Despite all of their efforts to have a great site with content, many site owners don’t realize that they may have problems that are keeping their site from getting crawled. Google can overlook many things but not this BIG THREE:
1. Robots.txt issues
Every site should have a robots.txt file. It’s a very powerful file. Check to see if you have one. In all likelihood, it will be located at [insertyoursite.com/robots.txt], if you have one. For small sites, you may not have to worry about it that much. You can basically set it and forget it. But, for larger sites, it pays to continually watch this file to ensure that it is in line with your site’s goals.
What’s the purpose of the robots.txt file? Ultimately, the goal of this file is to keep various robots away from certain folders and parts of the site.
Why might this be a problem for you? Let’s say your website developer specified in the robots.txt file that Google was not allowed to crawl the site. This is logical while the site is on a dev server. Then, the site got moved to your server – with the robots.txt file telling Google not to crawl your site – you can probably see a problem ahead.

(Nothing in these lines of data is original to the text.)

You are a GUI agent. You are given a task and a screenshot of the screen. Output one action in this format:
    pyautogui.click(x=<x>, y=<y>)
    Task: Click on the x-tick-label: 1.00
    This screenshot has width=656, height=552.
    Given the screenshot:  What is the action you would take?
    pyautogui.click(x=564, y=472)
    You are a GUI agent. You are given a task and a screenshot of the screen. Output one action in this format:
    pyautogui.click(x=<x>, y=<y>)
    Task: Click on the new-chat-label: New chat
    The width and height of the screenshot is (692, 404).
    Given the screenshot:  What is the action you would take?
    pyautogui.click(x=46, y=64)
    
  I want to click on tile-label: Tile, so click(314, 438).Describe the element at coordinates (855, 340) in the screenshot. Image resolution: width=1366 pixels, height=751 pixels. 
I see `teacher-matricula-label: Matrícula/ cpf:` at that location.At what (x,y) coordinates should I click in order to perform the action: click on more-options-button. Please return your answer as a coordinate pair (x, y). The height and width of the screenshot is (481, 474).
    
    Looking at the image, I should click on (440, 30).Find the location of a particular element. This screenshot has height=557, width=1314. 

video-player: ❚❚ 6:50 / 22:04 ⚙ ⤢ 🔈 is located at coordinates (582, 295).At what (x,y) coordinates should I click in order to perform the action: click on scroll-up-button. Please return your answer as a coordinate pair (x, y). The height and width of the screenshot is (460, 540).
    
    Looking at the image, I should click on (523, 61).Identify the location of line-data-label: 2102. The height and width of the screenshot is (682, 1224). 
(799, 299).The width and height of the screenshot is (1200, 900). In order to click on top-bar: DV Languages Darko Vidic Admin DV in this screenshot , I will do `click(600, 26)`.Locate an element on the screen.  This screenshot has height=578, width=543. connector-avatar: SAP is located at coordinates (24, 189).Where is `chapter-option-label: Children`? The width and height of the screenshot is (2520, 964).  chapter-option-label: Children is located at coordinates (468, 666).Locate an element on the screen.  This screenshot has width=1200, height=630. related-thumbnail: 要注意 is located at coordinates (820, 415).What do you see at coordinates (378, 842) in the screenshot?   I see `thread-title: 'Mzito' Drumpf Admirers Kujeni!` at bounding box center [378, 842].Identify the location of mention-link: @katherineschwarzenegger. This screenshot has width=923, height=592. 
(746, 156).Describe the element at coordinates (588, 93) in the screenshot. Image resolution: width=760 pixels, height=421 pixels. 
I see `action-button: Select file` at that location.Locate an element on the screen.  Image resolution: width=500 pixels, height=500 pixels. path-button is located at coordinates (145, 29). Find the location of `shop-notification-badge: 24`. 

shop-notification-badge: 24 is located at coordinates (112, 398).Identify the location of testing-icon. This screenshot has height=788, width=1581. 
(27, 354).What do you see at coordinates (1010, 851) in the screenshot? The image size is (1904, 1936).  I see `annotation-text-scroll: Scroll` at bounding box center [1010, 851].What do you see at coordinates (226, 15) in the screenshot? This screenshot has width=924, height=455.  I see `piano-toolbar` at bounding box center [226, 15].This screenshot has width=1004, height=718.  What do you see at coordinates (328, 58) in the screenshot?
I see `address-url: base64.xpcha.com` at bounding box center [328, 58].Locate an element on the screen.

You can easily monitor this by checking your robots.txt file. Or, you can login to Google Webmaster Tools and Edit your crawl blocked URLs functionality. From there, you can see whether you have a problem or not.
2. Noindex tags
Noindex tags can be very helpful if there are some parts of your site that you do not want crawled. This tag looks like this:
<meta name=”robots” value=”noindex,follow” />
If you see this in your source code, you have a problem that is likely keep your site from getting crawled. The “index” portion of this tag is telling Google not to index this page. Thus, the page will not be crawled.
3. Wrong canonical
Duplicate content is a no-no in Google. Duplicate content would exist on different pages that have the same content. This might happen for any number of logical reasons. Because of this, Google created the Canonical tag.
A canonical tag is used to show Google which page you would like to display in the SERPs.
But, beware, using the wrong canonical could impact your rankings.